• ARTICLE:
3. Small Business eCommerce Websites
RM300 – RM4,500+ / month
Online stores require more hands-on management due to revenue risk.
Usually includes:
- Product uploads and updates
- Payment gateway monitoring
- Security hardening
- Backup and recovery
- Performance optimization
- Bug fixes related to checkout or inventory
If your website makes money, cutting corners here is dangerous.
4. Corporate or High-Traffic Websites
RM2,000 – RM20,000+ / month
Used by companies with large audiences, integrations or complex systems.
Often includes:
- Dedicated technical support
- Advanced performance optimization
- SEO and analytics reporting
- Custom feature development
- Load testing and uptime SLAs
- Marketing and CRO collaboration
At this level, website management is a strategic investment, not a cost.
What Affects Website Management Cost?
1. Scope of Work
The more responsibilities you offload, the higher the cost:
- Content updates
- SEO improvements
- Security monitoring
- Speed optimization
- eCommerce operations
- Custom features (booking systems, portals, forms)
“Just keep it running” is cheap. “Help it grow and convert” is not.
2. Who You Hire
Freelancers
RM70 – RM450+ per hour
Pros:
- Lower cost
- Flexible for small tasks
Cons:
- Limited availability
- No backup if they disappear
- Usually no strategic input
Best for simple websites with low risk.

• COMPLETE THE FOLLOWING:
1. In the article on website management costs, what monthly price range does it give for corporate or high-traffic websites?
2. From the article on website management costs, extract the passage from "1. Scope of" up to and including "systems, portals, forms)".
3. Continue the article on website management costs, starting after its last line.

• EXTRACTED RECORDS:
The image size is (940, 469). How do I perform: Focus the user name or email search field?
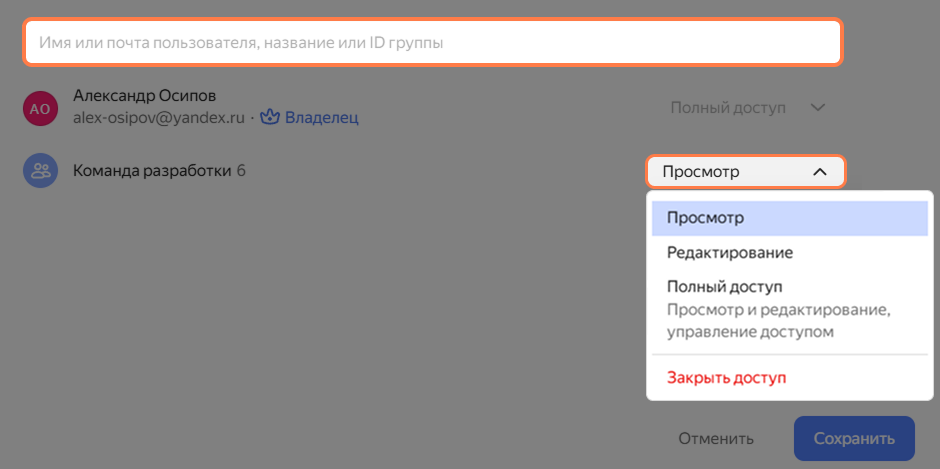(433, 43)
--
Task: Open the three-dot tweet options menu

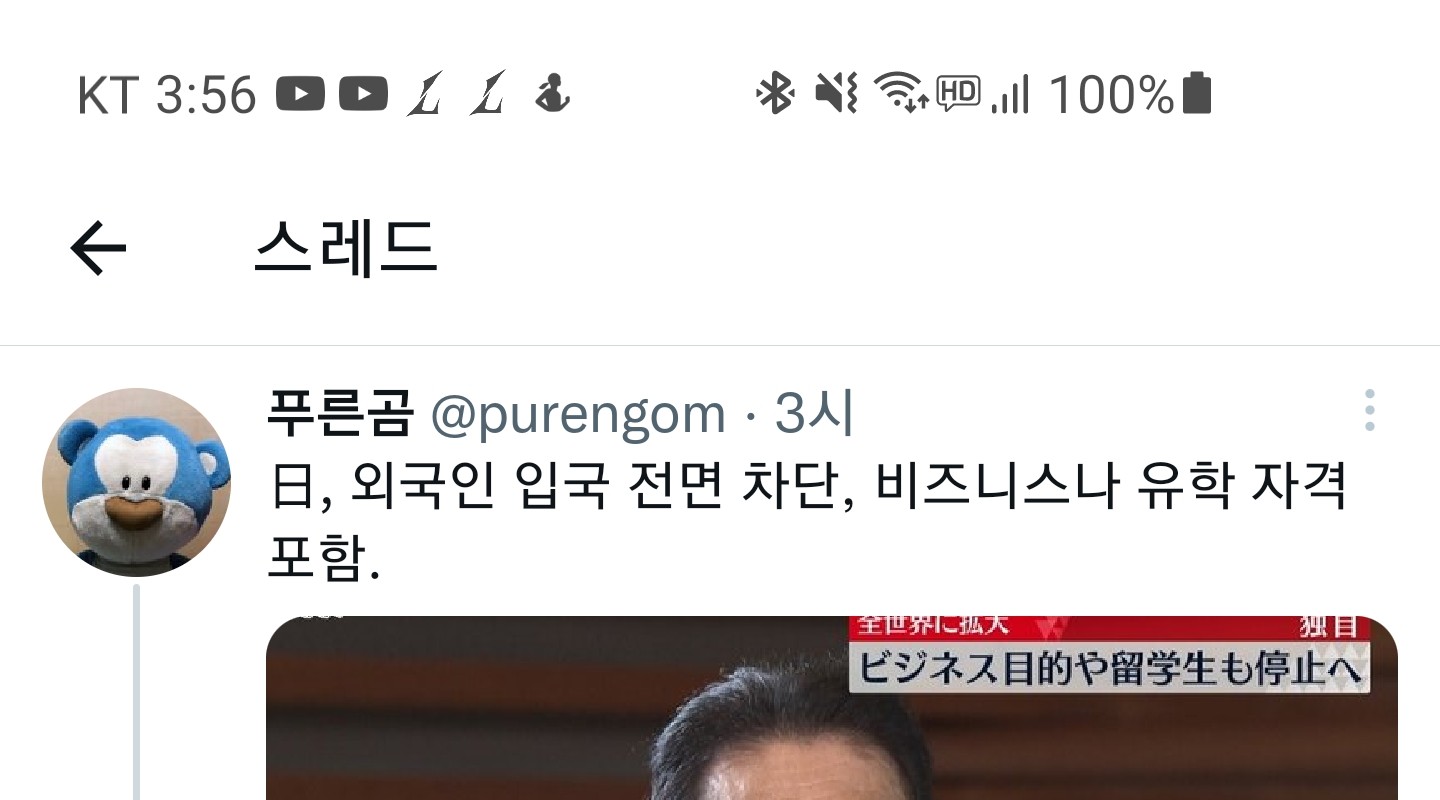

• RESPONSES BY TASK:
1. RM2,000 – RM20,000+ per month.

2.
1. Scope of Work
The more responsibilities you offload, the higher the cost:
- Content updates
- SEO improvements
- Security monitoring
- Speed optimization
- eCommerce operations
- Custom features (booking systems, portals, forms)

3.
Agencies
Monthly retainers from RM3,000 to RM50,000+
Pros:
- Team-based support
- Better documentation
- Strategy, design, dev and SEO under one roof
Cons:
- Higher cost
- Overkill for very small sites
Best for growing businesses or revenue-critical websites.
3. Website Complexity
Costs increase when your site has:
- Custom-coded features
- Booking systems
- Membership logins
- Multi-language support
- Heavy traffic or integrations
More moving parts = more maintenance.
How to Decide What You Should Pay
1. Define Your Needs Clearly
Ask yourself:
- Do I only need technical maintenance?
- Do I need content updates and SEO too?
- Is this site generating revenue or just credibility?
The clearer your needs, the fairer the quote.
2. Look at Your Competitors
If competitors in your niche have:
- Faster sites
- Better content
- Strong SEO presence
They are almost certainly investing more than RM100/month.
3. Start Small, Scale Smart
- Basic site → freelancer or small retainer
- Growing business → professional agency with clear deliverables
Avoid locking into large retainers without understanding what you are paying for.
4. Always Ask for Itemized Quotes
A good provider should explain:
- What is included monthly
- What is excluded
- Response time
- Ownership of code and content
If it is vague, that is a warning sign.
Final Thoughts
Paying someone to “run your website” is not about finding the cheapest option, it is about matching cost to business impact.
- If your website does nothing → pay little
- If your website brings leads → invest properly
- If your website makes money → underpaying will cost you more later
A well-managed website saves time, builds trust and grows revenue. A poorly managed one quietly kills conversions.
Choose wisely.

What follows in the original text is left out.